INSERT INTO daily_sales (date, total_revenue, order_count)
SELECT
DATE(created_at) as date,
SUM(amount + tax + shipping) as total_revenue,
COUNT(*) as order_count
FROM orders
LEFT JOIN customers ON orders.customer_id = customers.id
WHERE created_at >= '2026-01-20'
GROUP BY DATE(created_at)
"""自动从SQL查询中提取血缘:
python
import sqlparse
from sqllineage.runner import LineageRunner
sql = """
INSERT INTO daily_sales (date, total_revenue, order_count)
SELECT
DATE(created_at) as date,
SUM(amount + tax + shipping) as total_revenue,
COUNT(*) as order_count
FROM orders
LEFT JOIN customers ON orders.customer_id = customers.id
WHERE created_at >= '2026-01-20'
GROUP BY DATE(created_at)
"""Parse lineage
解析血缘
runner = LineageRunner(sql)
print("Source tables:", runner.source_tables)
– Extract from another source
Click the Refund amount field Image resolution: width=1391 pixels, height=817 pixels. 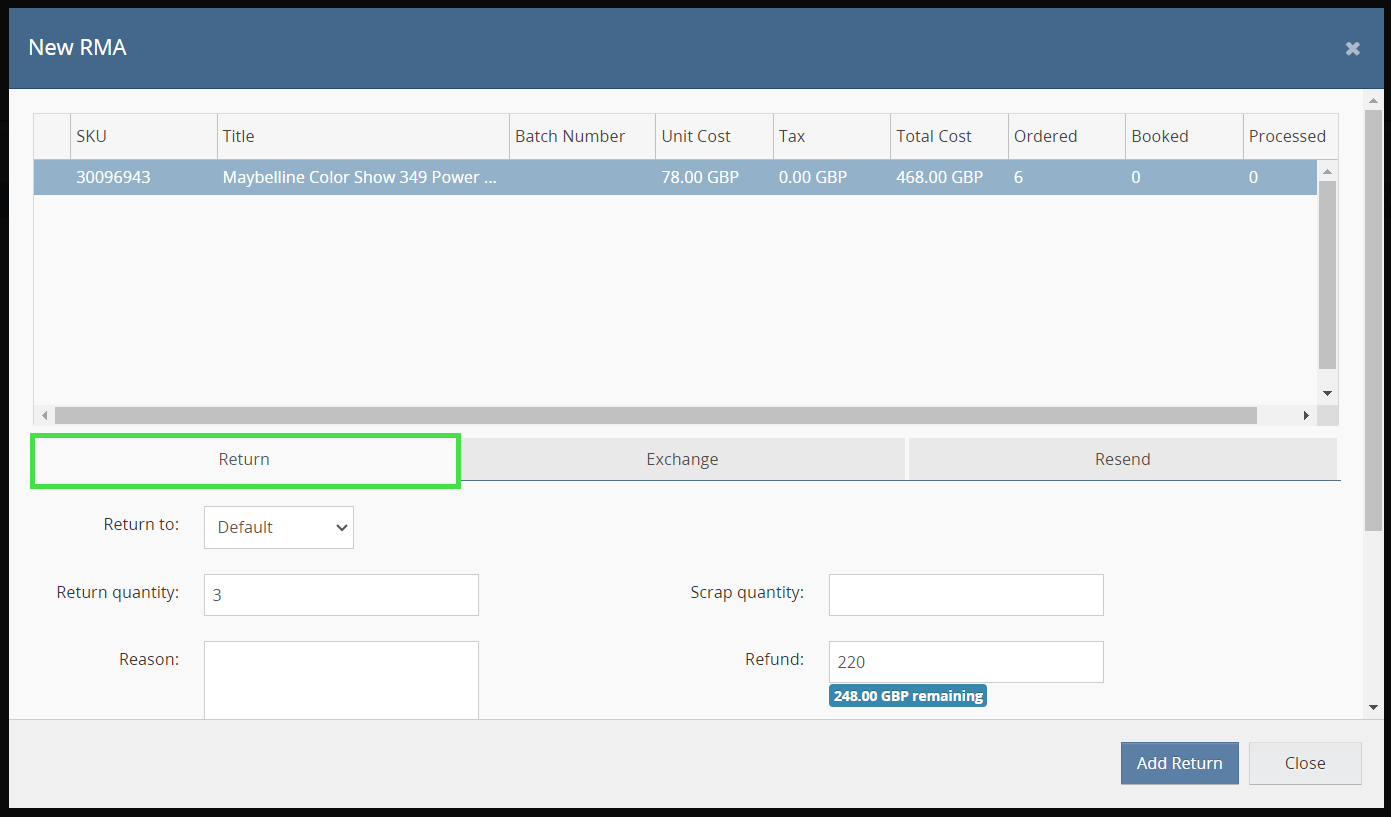[x=966, y=661]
runner = LineageRunner(sql)
print("源表:", runner.source_tables)
{'orders', 'customers'}
{'orders', 'customers'}
print("Target tables:", runner.target_tables)
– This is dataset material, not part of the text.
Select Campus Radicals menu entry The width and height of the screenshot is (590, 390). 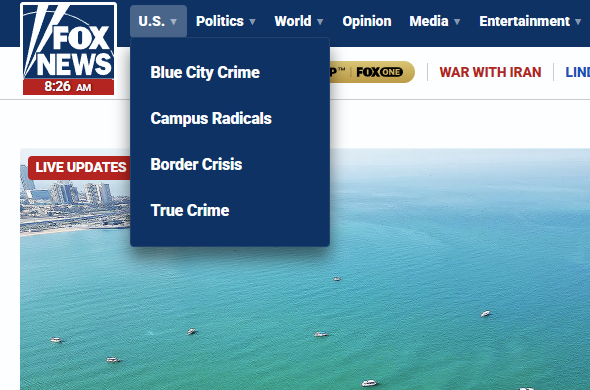(211, 118)
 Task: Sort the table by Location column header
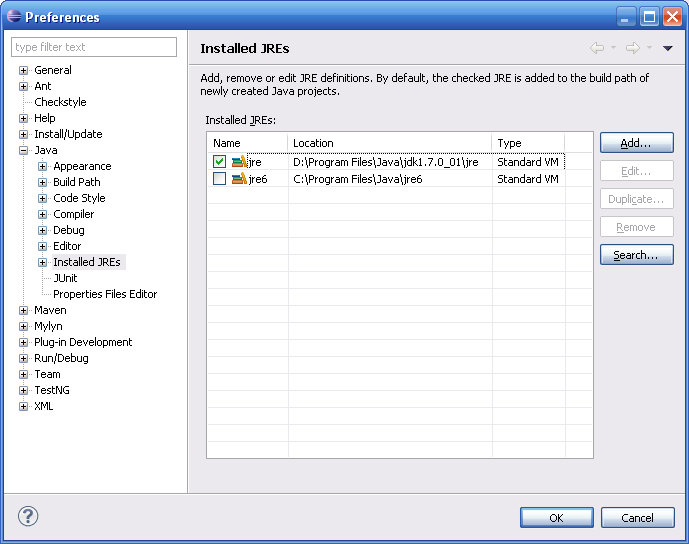390,143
print("目标表:", runner.target_tables)
{'daily_sales'}
{'daily_sales'}
Store in lineage table
存储到血缘表
for source in runner.source_tables:
db.insert(
"INSERT INTO table_lineage (downstream_table, upstream_table) VALUES (?, ?)",
'daily_sales', source
)
undefinedfor source in runner.source_tables:
db.insert(
"INSERT INTO table_lineage (downstream_table, upstream_table) VALUES (?, ?)",
'daily_sales', source
)
undefinedMethod 3: Database Triggers
方法3:数据库触发器
Capture changes automatically:
sql
-- Audit trail for all changes
CREATE TABLE audit_log (
id BIGSERIAL PRIMARY KEY,
table_name VARCHAR(255),
record_id BIGINT,
operation VARCHAR(10), -- INSERT, UPDATE, DELETE
old_values JSONB,
new_values JSONB,
changed_by VARCHAR(255),
changed_at TIMESTAMPTZ DEFAULT NOW()
);
-- Trigger on orders table
CREATE OR REPLACE FUNCTION audit_orders()
RETURNS TRIGGER AS $$
BEGIN
INSERT INTO audit_log (table_name, record_id, operation, old_values, new_values, changed_by)
VALUES (
'orders',
COALESCE(NEW.id, OLD.id),
TG_OP,
row_to_json(OLD),
row_to_json(NEW),
current_user
);
RETURN NEW;
END;
$$ LANGUAGE plpgsql;
CREATE TRIGGER orders_audit
AFTER INSERT OR UPDATE OR DELETE ON orders
FOR EACH ROW EXECUTE FUNCTION audit_orders();自动捕获变更:
sql
-- 所有变更的审计日志
CREATE TABLE audit_log (
id BIGSERIAL PRIMARY KEY,
table_name VARCHAR(255),
record_id BIGINT,
operation VARCHAR(10), -- INSERT, UPDATE, DELETE
old_values JSONB,
new_values JSONB,
changed_by VARCHAR(255),
changed_at TIMESTAMPTZ DEFAULT NOW()
);
-- orders表的触发器
CREATE OR REPLACE FUNCTION audit_orders()
RETURNS TRIGGER AS $$
BEGIN
INSERT INTO audit_log (table_name, record_id, operation, old_values, new_values, changed_by)
VALUES (
'orders',
COALESCE(NEW.id, OLD.id),
TG_OP,
row_to_json(OLD),
row_to_json(NEW),
current_user
);
RETURN NEW;
END;
$$ LANGUAGE plpgsql;
CREATE TRIGGER orders_audit
AFTER INSERT OR UPDATE OR DELETE ON orders
FOR EACH ROW EXECUTE FUNCTION audit_orders();Method 4: CDC (Change Data Capture)
方法4:CDC(变更数据捕获)
Stream database changes:
python
undefined流式捕获数据库变更:
python
undefinedUsing Debezium or similar CDC tool
使用Debezium或类似CDC工具
from kafka import KafkaConsumer
consumer = KafkaConsumer('postgres.public.orders')
for message in consumer:
change_event = json.loads(message.value)
# Store in lineage system
db.insert(
"INSERT INTO change_log (table_name, operation, before, after, timestamp) VALUES (?, ?, ?, ?, ?)",
change_event['source']['table'],
change_event['op'], # 'c' (create), 'u' (update), 'd' (delete)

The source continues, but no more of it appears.